A Primer in Post-Training Reasoning Data: What We Know About How It Works
2026-06-01 • Computation and Language
Computation and LanguageArtificial Intelligence
AI summaryⓘ
The authors looked at many studies about improving large AI models by training them after their initial creation, especially focusing on reasoning skills. They noticed that information used during this extra training, called reasoning data, is very important but scattered across many different papers. They organized the research into four main questions: what types of data are used, why the data helps, how it's made, and how it grows with model size. This helps future researchers understand and improve how reasoning data is used in training AI models.
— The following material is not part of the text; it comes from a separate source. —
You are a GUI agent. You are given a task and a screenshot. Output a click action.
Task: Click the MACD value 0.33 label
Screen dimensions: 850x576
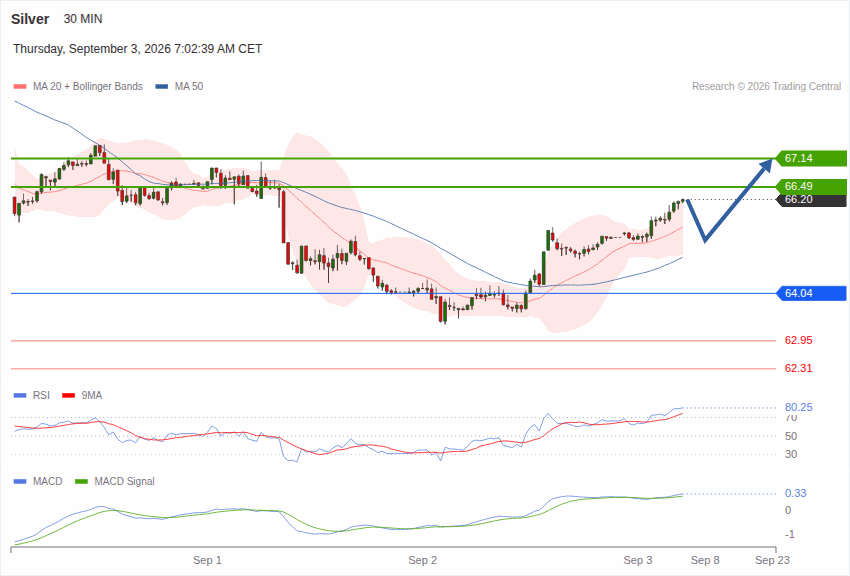(x=795, y=493)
post-trainingreasoning datalarge language modelsreinforcement learningreward modelsbenchmarksdataset constructionscaling lawsfine-tuning
Authors
Yaoming Li, Guangxiang Zhao, Qilong Shi, Lin Sun, Xiangzheng Zhang, Tong Yang
Abstract
Post-training has become a primary driver of recent progress in large reasoning models, and reasoning data are often the key variable determining whether this stage succeeds. Work on post-training reasoning data has grown rapidly, yet this literature remains scattered across dataset papers, reinforcement-learning recipes, reward-model studies, benchmarks, and frontier system reports. This paper is the first primer to synthesize over 150 key public studies and system reports on post-training reasoning data. We organize the field around four questions: what data objects exist, what makes them useful, how they are constructed, and how they scale. Together, this organization provides an attribution framework for future reasoning-data releases and post-training recipes.